PROVIDED TEXT |
BEGIN

In the recent case of An NHS Trust v A Mother [2024] EWHC 2207 (Fam), Mr Justice Francis ruled that the parents of a 12-year-old girl, who had been diagnosed with anorexia nervosa and depression and had been assessed as lacking Gillick competence, could consent on her behalf to medical treatment involving naso-gastric (NG) tube feeding and restraint, given that they were in agreement with the clinical team.
The judge found that NG Tube feeding, even if contrary to a non-Gillick competent child’s wishes, does not fall within a special category of cases that requires court authorisation. The judge held that certain parts of the Mental Health Act (MHA) Code of Practice, which suggest that there are limits on the decisions which can be taken by parents in relation to treatment of their children under the age of 16, is erroneous. In this article, we take a closer look at the case and the principles that can be taken from it.
Factual background
At the centre of this case is G, a 12 year old girl with a diagnosis of anorexia nervosa and depression. G had reached the point where she had ceased all consumption of food and drink and was therefore in a life-threatening position.
In August 2023, G was admitted to an intensive intervention unit at a specialist NHS Trust hospital. By this time, she was refusing food and liquid both orally and via her NG tube. She was having to be restrained to receive NG feeds, with up to four staff being required on some occasions. G was not however detained under the MHA.
G was assessed by a Child and Adolescent Consultant Psychiatrist as not being Gillick competent in respect of NG tube feeding and the restraint required to ensure NG feeding. The treatment and restraint were however consented to by G’s mother and father.
The NHS Trust made an application to the High Court for a declaration that it was lawful to rely on parental consent for G to be restrained in order to receive NG feeding.
What was the key issue?

END

EXERCISES TO COMPLETE |
a: Translate this sentence from the article on the NG tube feeding case into French: "The NHS Trust made an application to the High Court for a declaration that it was lawful to rely on parental consent for G to be restrained in order to receive NG feeding."
b: Turn the paragraph of the article on the NG tube feeding case that starts "In August 2023, G was admitted" into a short bulleted list that keeps its main facts.
c: Resume the article on the NG tube feeding case after its last line, "What was the key issue?"

DATASET EXTRACT |
BEGIN

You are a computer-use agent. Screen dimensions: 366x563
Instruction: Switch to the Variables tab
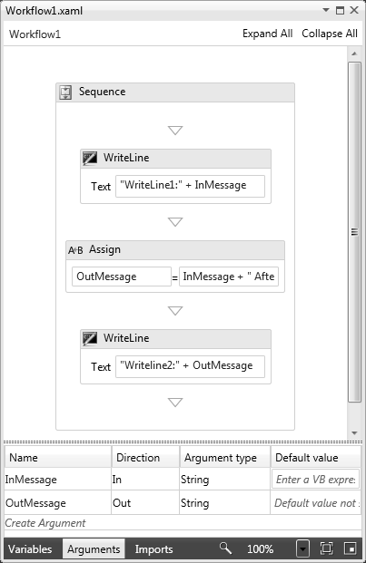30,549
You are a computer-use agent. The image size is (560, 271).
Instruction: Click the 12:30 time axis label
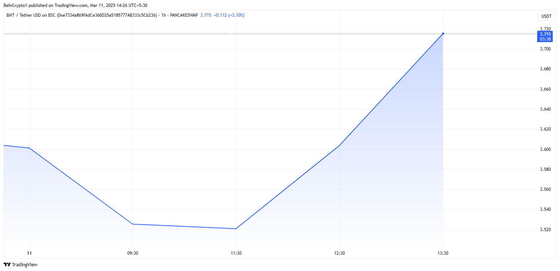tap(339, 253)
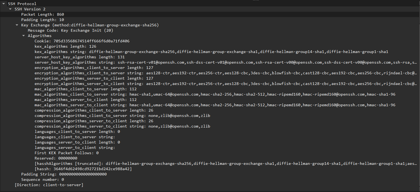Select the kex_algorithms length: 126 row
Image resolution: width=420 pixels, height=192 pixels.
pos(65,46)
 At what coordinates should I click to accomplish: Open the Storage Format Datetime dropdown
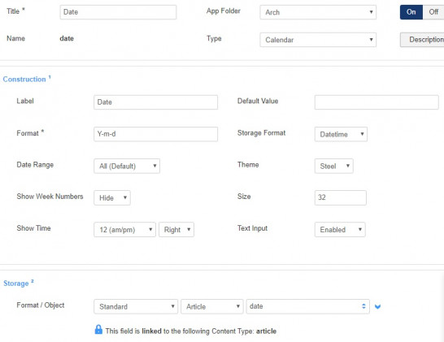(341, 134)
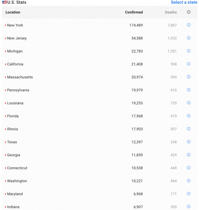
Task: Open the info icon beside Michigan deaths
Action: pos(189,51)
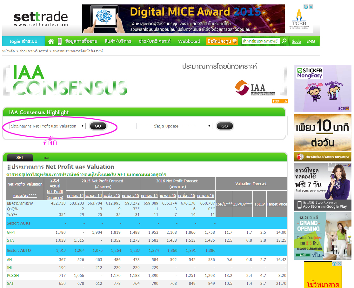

END

REPLIES |
a: Le NHS Trust a saisi la High Court d'une demande visant à obtenir une déclaration selon laquelle il était licite de s'appuyer sur le consentement parental pour que G soit maîtrisée physiquement afin de recevoir une alimentation par sonde nasogastrique (NG).

b:
- August 2023: G was admitted to an intensive intervention unit at a specialist NHS Trust hospital.
- She was refusing food and liquid both orally and through her NG tube.
- She had to be restrained to receive NG feeds, sometimes by up to four staff.
- She was not detained under the MHA.

c:
The key issue for the High Court judge to determine was whether it was permissible for the Trust to rely on parental consent for treatment and restraint of G. The Trust argued that, whilst case law demonstrated it was, the MHA Code of Practice suggested that it was not lawfully permissible to rely on parental consent in the circumstances. Although G was not actually detained under the MHA, the Trust contended it was nevertheless bound by the Code. The judge agreed, noting that the Code is “to be seen as guidance for registered medical practitioners and members of other professions in relation to the medical treatment of patients suffering from mental disorder.”
The Trust referred to paragraphs 19.40 and 19.41 of the Code, which refer to the “scope of parental responsibility”. These paragraphs highlight that there is a “need to establish whether the particular decision can be authorised by parental consent or not” and set out a number of factors that need to be considered when determining whether a particular intervention can be undertaken on the basis of parental consent. The Code also includes “Example B” on page 203, which is a hypothetical scenario involving a 14 year old girl who is anorexic and requires, but is resistant to, NG tube feeding. In the scenario, the girl is assessed as not being Gillick competent. The Code says that “as this is a particularly invasive form of treatment and the girl is likely to resist the insertion of the tube, it would not be appropriate to rely on parental consent to authorise this intervention.”
What did the judge conclude?
The judge said that the MHA Code of Practice came into force in 2015 but that practitioners must be guided by the developing case law in this area. The Code must follow the case law. From time to time the Code will be developed and updated based on judicial precedent.
The judge referred to the earlier case of AB v CD [2021] EDWHC Civ 741 (Fam), in which it was stated that the “special category” of treatment of children which require court approval are very limited. The only case where there has been a legal requirement to come to court in respect of treatment of a child, where both parents have consented to that treatment, is in relation to "non-therapeutic" sterilisation of an 11 year old. The case authorities to date have therefore established that, where a child lacks Gillick competence to make their own decision, and there is agreement between the clinical team and parents as to the best interests of the child, a parent can consent to both medical treatment and any consequent deprivation of liberty. This enables clinicians lawfully to carry out the treatment plan. In those circumstances, no court authorisation is required.
The judge found that the guidance in the Code of Practice suggesting that there are limits on the decisions which can be taken by parents in relation to treatment of their children under the age of 16 is erroneous. Where there is a consensus between the clinical team and the parents, the parents can provide their consent for the child’s treatment.
Therefore, in G’s situation, given the parents and the treating medical team are “at one”, it is lawful for the NHS Trust to rely on parental consent. An application to court to authorise the treatment is not only unnecessary, but would make an already almost unbearable situation even more difficult, and would also cause huge expense and delay.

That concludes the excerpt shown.